2

Consider the following function:

int bar(const int* __restrict x, void g())
{
    int result = *x;
    g();
    result += *x;
    return result;
}

Do we need to read twice from x because of the call to g()? Or is the __restriction enough to guarantee the invocation of g() does not access/does not alter the value at address x?

At this link we see the most popular compilers have to say about this (GodBolt; language standard C99, platform AMD64):

  • clang 7.0: Restriction respected.
  • GCC 8.3: No restriction.
  • MSVC 19.16: No restriction.

Is clang rightly optimizing the second read away, or isn't it? I'm asking both for C and C++ here, as the behavior is the same (thanks @PSkocik).

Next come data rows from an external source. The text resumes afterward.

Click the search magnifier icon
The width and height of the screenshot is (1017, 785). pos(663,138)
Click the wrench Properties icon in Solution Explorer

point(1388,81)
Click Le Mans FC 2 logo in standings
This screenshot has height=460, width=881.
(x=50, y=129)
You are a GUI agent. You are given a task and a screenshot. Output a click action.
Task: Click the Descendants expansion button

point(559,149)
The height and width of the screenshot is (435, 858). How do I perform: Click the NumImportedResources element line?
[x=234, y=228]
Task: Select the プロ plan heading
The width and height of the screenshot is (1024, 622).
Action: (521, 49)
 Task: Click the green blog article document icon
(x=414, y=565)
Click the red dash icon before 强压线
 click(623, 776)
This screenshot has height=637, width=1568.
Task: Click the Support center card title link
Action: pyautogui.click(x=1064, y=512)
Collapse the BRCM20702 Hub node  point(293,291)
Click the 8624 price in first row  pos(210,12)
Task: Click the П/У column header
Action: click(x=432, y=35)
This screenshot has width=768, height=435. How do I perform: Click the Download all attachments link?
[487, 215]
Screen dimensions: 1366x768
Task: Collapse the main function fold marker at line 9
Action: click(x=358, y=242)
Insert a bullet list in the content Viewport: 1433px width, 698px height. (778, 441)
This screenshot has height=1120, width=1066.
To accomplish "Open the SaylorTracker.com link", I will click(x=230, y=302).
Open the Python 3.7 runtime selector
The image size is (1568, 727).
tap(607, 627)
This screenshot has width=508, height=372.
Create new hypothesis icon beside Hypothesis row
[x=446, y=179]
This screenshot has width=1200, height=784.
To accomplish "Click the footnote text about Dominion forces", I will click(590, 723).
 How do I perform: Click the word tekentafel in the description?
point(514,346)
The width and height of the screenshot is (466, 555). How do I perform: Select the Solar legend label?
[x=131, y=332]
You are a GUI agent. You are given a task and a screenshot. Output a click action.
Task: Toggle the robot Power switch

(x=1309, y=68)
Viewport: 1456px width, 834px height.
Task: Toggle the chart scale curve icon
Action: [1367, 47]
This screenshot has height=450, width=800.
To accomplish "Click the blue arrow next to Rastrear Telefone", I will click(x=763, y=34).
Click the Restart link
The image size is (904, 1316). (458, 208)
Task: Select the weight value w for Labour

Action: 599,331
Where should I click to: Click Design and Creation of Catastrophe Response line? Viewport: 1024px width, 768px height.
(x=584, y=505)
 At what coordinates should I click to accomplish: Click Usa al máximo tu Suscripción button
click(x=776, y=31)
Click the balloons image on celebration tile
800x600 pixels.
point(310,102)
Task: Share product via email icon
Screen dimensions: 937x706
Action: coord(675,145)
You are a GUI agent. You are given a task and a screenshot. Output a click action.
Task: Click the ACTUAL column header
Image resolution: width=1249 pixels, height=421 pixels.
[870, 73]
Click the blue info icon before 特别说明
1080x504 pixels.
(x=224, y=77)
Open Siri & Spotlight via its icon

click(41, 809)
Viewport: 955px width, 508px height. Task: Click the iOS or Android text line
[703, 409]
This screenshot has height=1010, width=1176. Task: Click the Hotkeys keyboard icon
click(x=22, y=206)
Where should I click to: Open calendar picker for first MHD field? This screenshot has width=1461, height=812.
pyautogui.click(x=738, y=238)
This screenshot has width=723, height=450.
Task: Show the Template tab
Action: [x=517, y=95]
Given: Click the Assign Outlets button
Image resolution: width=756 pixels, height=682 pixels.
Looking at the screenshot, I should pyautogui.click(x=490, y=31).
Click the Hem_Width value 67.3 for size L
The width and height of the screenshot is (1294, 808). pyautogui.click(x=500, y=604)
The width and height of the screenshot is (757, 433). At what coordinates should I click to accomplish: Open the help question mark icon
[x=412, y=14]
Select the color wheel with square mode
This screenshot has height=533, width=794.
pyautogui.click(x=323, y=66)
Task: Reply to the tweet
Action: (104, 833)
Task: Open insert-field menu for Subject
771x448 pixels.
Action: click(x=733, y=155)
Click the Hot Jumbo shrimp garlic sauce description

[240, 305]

Related information and some notes:

einpoklum
  • 118,144
  • 57
  • 340
  • 684
  • Why not tag it [c]? It is a legit tag for this question (perhaps more legit than the C++ tag) and you'll get more eyeballs. – Petr Skocik Feb 25 '19 at 22:19
  • @PSkocik: After seeing your GodBolt example - editing accordingly. – einpoklum Feb 26 '19 at 10:57
  • For the optimization across `g()` to be proper, the compiler would have to be certain that it would have noticed any action that could cause the address of `x` to be exposed to the outside world during the execution of `bar`. In this case there are clearly no such actions, but unless a compiler would be equipped to notice all such actions, it's better to presume that a reference might have leaked when it hasn't than to pretend it can't have leaked in cases where it has. – supercat Feb 26 '19 at 23:36
  • @supercat: What you're saying is true if we _don't_ use `restrict`. If we _do_, the compiler doesn't have to be certain of that, it is required to "take my word for it". – einpoklum Feb 26 '19 at 23:59
  • @einpoklum: Function `g()` would be allowed to access the same storage as `*x` if and only if it uses a pointer based upon `x` (and not merely the pointer from which `x` was based) to do so. A compiler would only be entitled to assume that `g()` could not access `*x` if it could not possibly have legitimately received such a pointer. In the absence of `__restrict`, a compiler would have to allow for the possibility that the address might have been exposed to outside code before the invocation of `bar`. – supercat Feb 27 '19 at 01:39

1 Answers1

1

I think this is effectively a C question, since C is effectively the language that has restrict, with a formal spec attached to it.

The part of the C standard that governs the use of restrict is 6.7.3.1:

1 Let D be a declaration of an ordinary identifier that provides a means of designating an object P as a restrict-qualified pointer to type T.

2 If D appears inside a block and does not have storage class extern, let B denote the block. If D appears in the list of parameter declarations of a function definition, let B denote the associated block. Otherwise, let B denote the block of main (or the block of whatever function is called at program startup in a freestanding environment).

3 In what follows, a pointer expression E is said to be based on object P if (at some sequence point in the execution of B prior to the evaluation of E) modifying P to point to a copy of the array object into which it formerly pointed would change the value of E.137) Note that ''based'' is defined only for expressions with pointer types.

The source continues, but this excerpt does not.